New York: Instacart, the largest grocery-delivery business in the US, raised the price range for its upcoming initial public offering following a strong trading debut for chip designer Arm Holdings Plc.
The company and existing shareholders are now seeking to raise as much as $660 million, according to a filing on Friday. They are marketing 22 million shares at $28 to $30 apiece, up from a previously indicated range of $26 to $28 each, Instacart said in the filing.
The decision comes a day after SoftBank Group-owned Arm soared on its debut in New York, having priced its shares at the top of a range in the year’s biggest IPO. Instacart’s new target may value the company at anywhere from $9.3 billion to $9.9 billion based on the fully diluted equity listed in its filings.

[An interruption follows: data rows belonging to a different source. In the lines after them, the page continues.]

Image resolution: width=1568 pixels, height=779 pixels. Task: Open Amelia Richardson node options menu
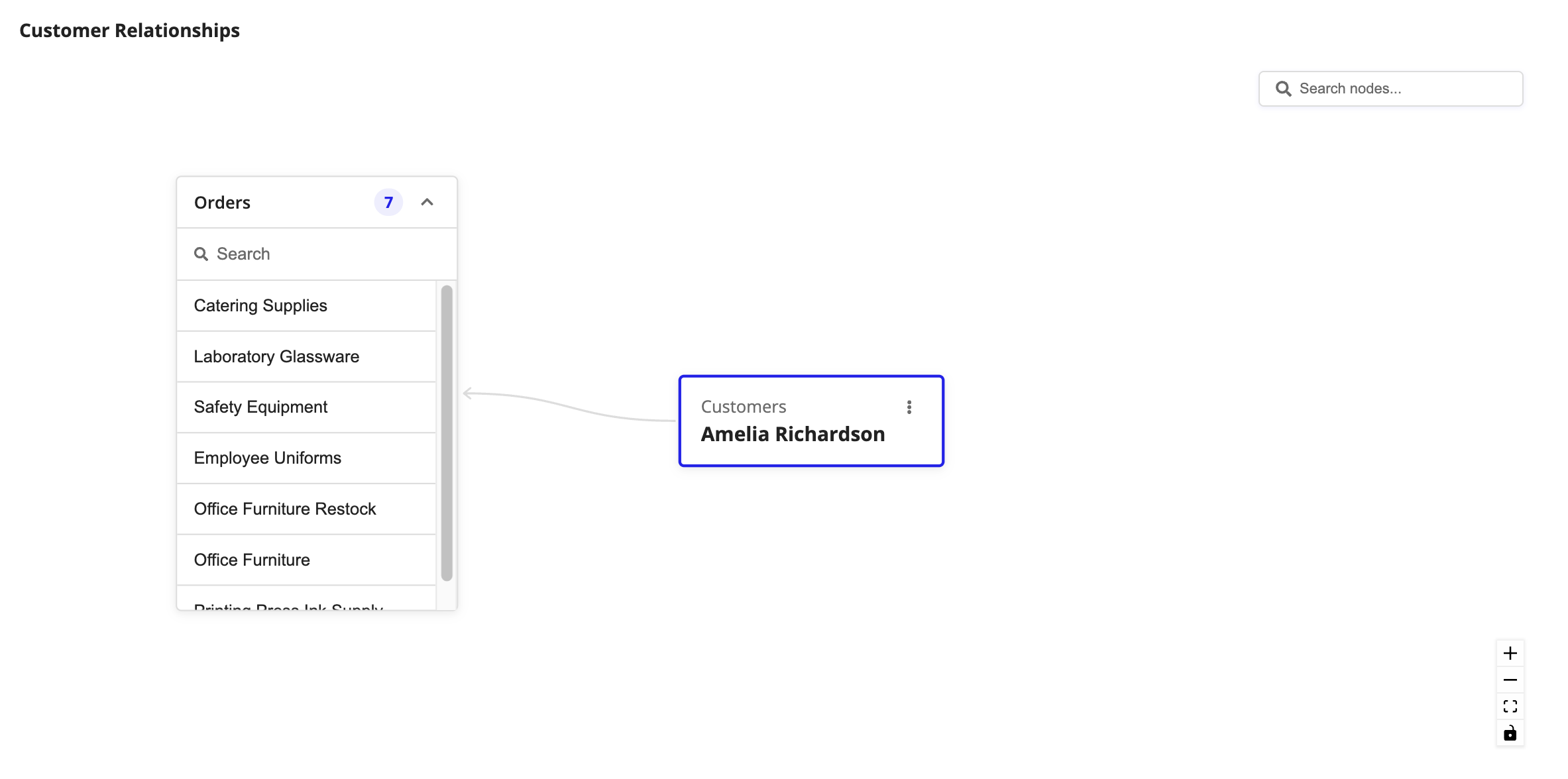click(909, 407)
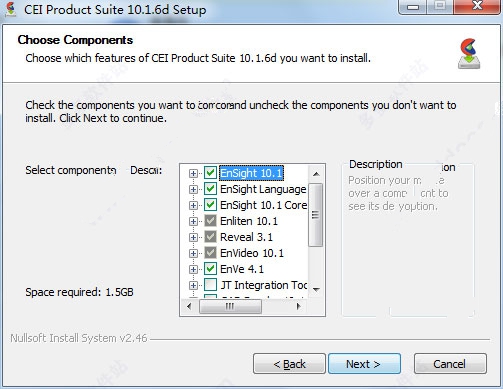Select the EnVideo 10.1 component item

[252, 253]
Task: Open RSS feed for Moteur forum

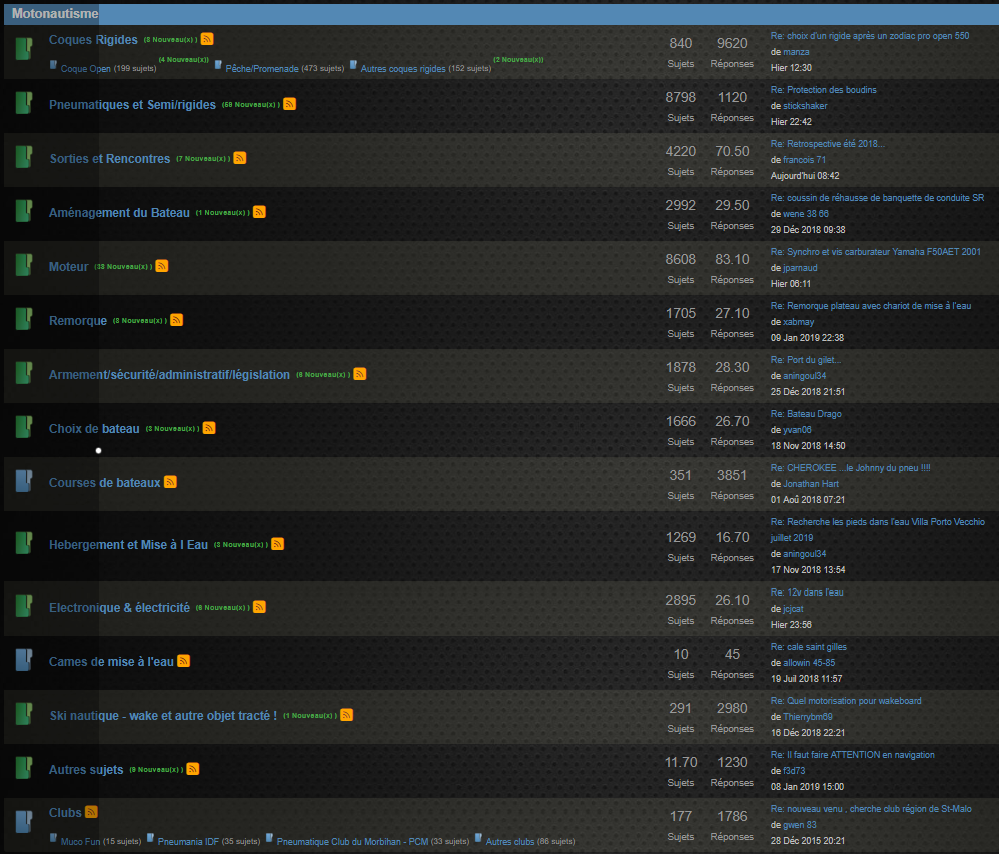Action: (162, 266)

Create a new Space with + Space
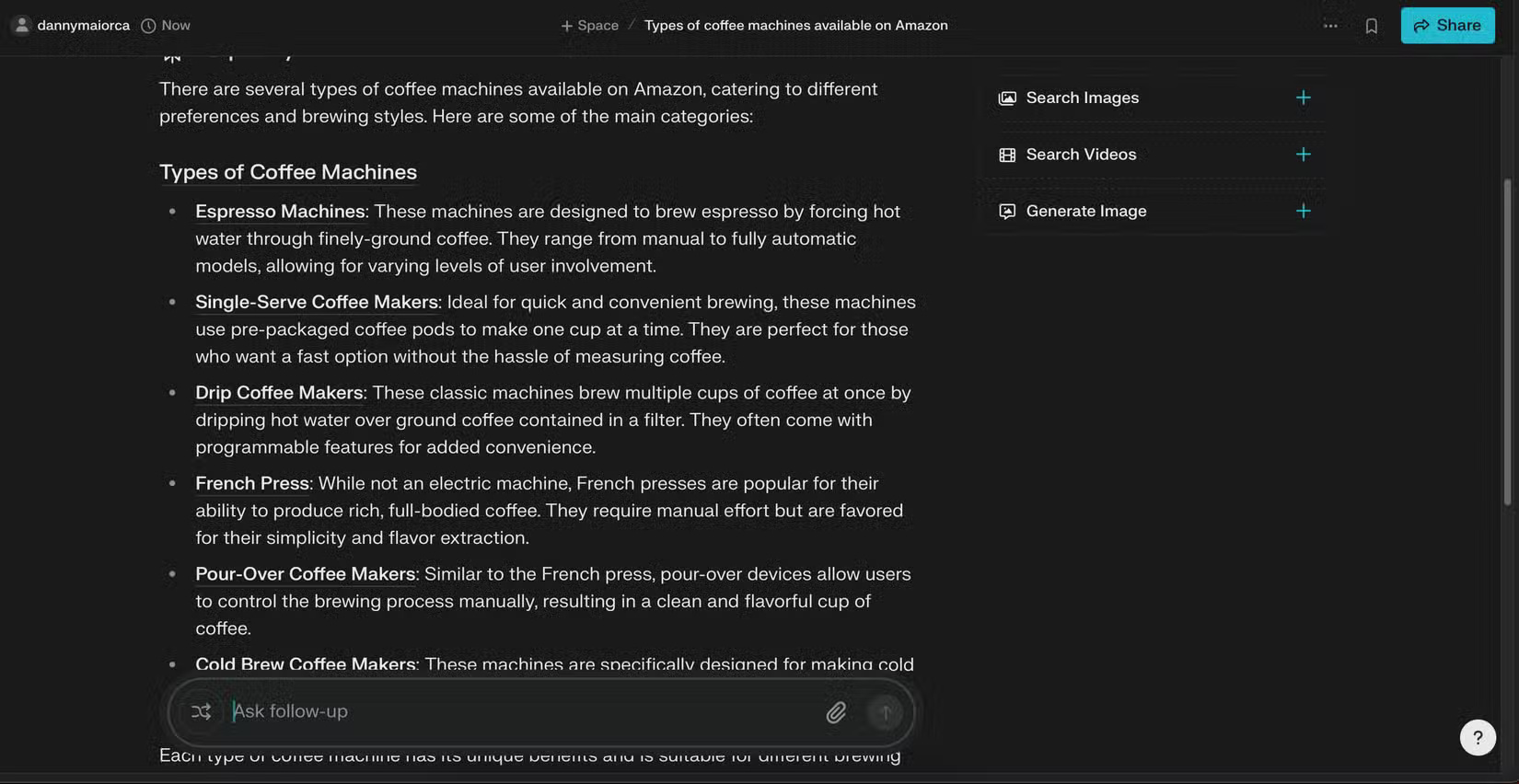tap(588, 25)
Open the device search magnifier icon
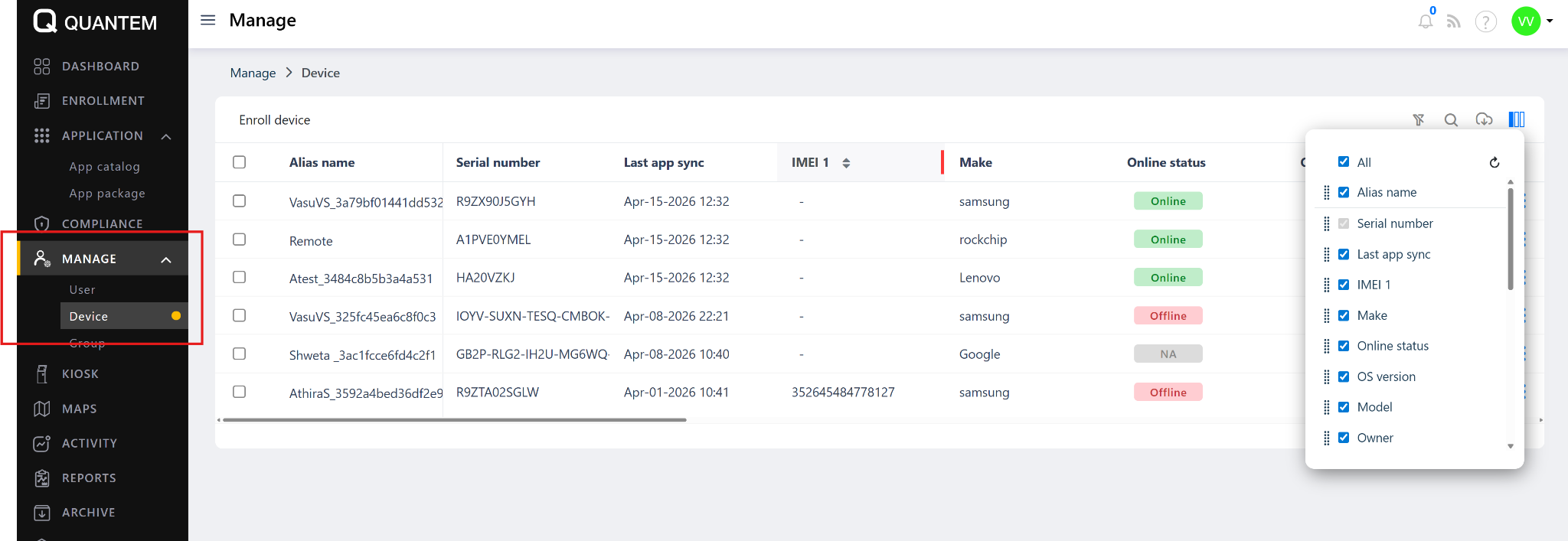Screen dimensions: 1568x541 point(1451,119)
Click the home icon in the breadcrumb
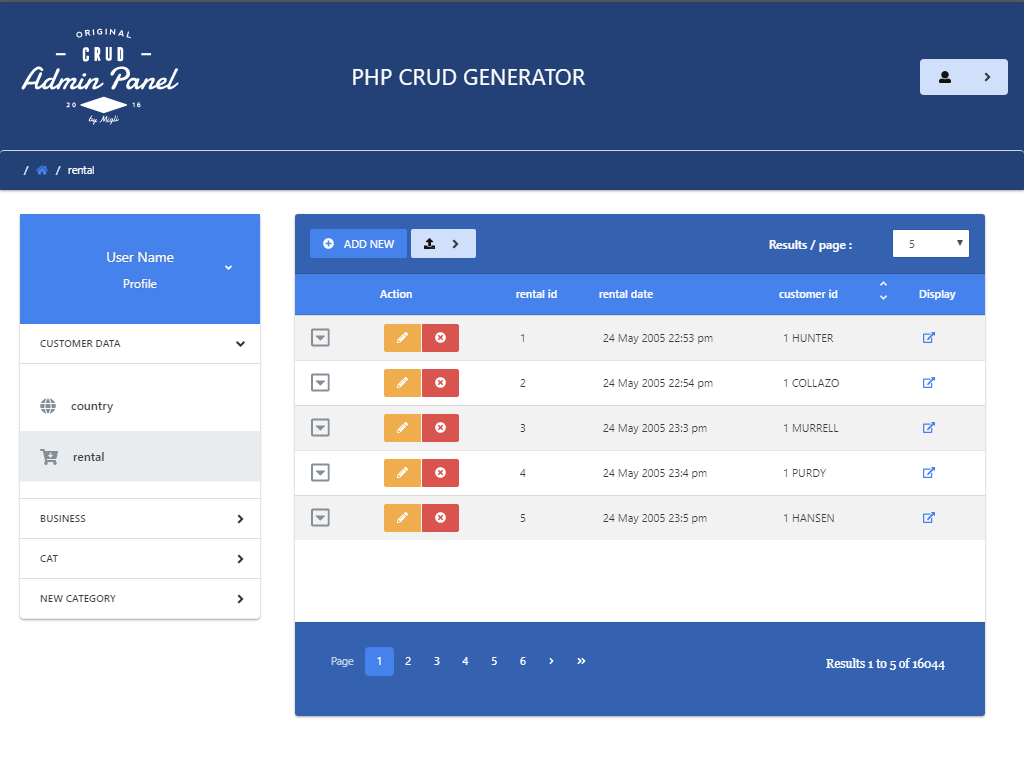The width and height of the screenshot is (1024, 768). pyautogui.click(x=41, y=169)
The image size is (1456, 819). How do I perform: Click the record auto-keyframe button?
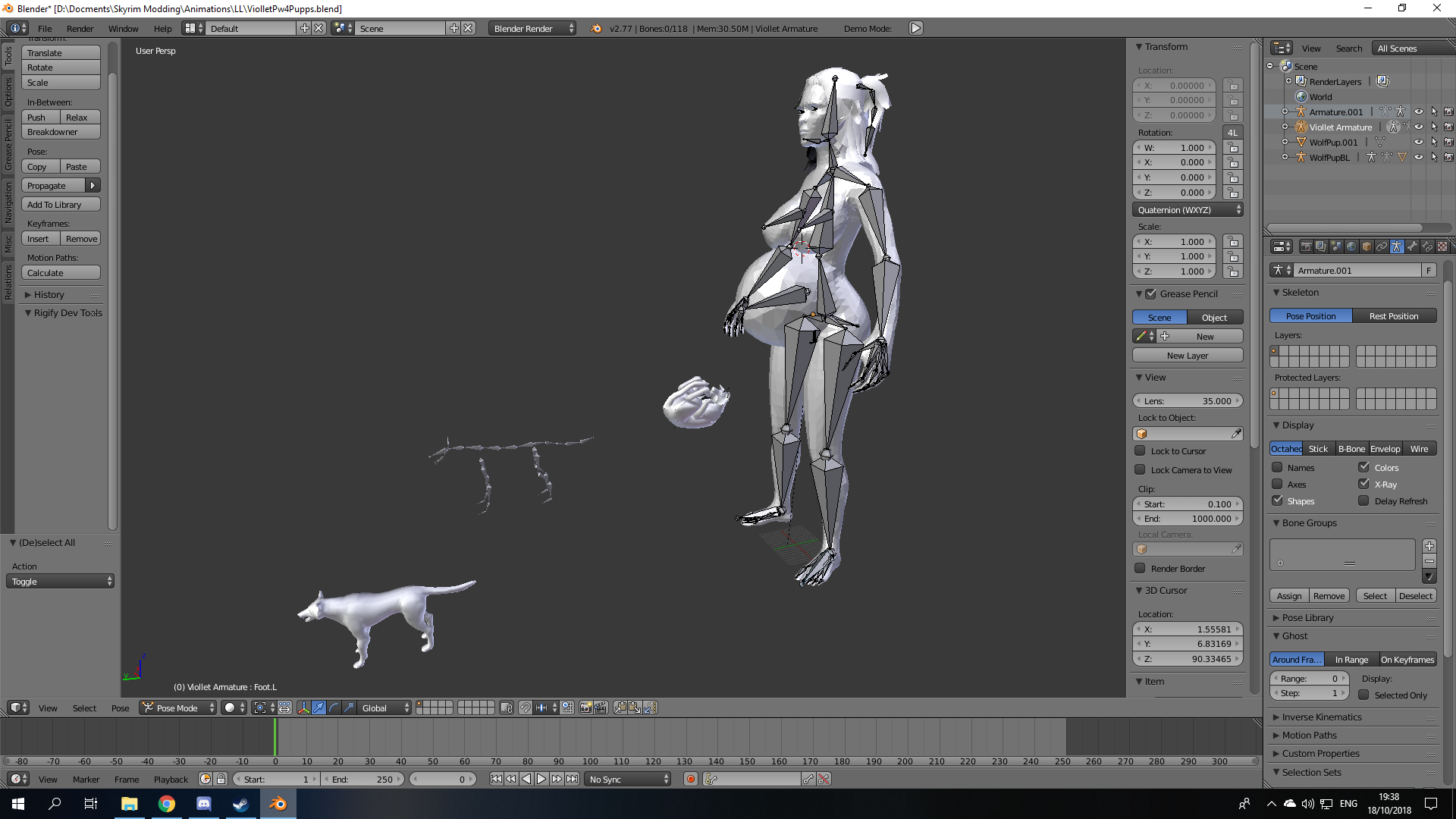point(690,779)
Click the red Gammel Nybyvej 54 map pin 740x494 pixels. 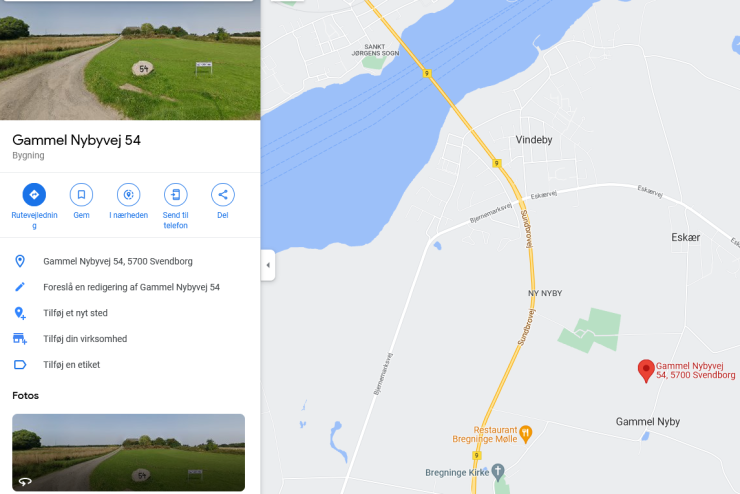tap(646, 370)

Arm’s 25 per cent surge in the first day of trading is poised to help reopen the IPO markets after a dormant period for new deals. A number of other companies, including marketing and data automation provider Klaviyo and German footwear maker Birkenstock Holding, are lining up to sell shares in the US in the weeks ahead.
Founded in 2012, Instacart has been preparing to go public for years, hoping to capitalize on its pandemic star status and pole position in grocery delivery in the US. Instead, as the virus waned and investors weighed the prospect of higher interest rates, inflation and a potential recession, Instacart slashed its internal valuation three times last year to about $13 billion in October.
CEO Fidji Simo, who replaced Instacart co-founder Apoorva Mehta in 2021, will have to convince investors of her strategy to pivot the company to focus on grocery technology over grocery delivery, taking advantage of the voluminous amount of consumer data it collects to help grocery stores sell more.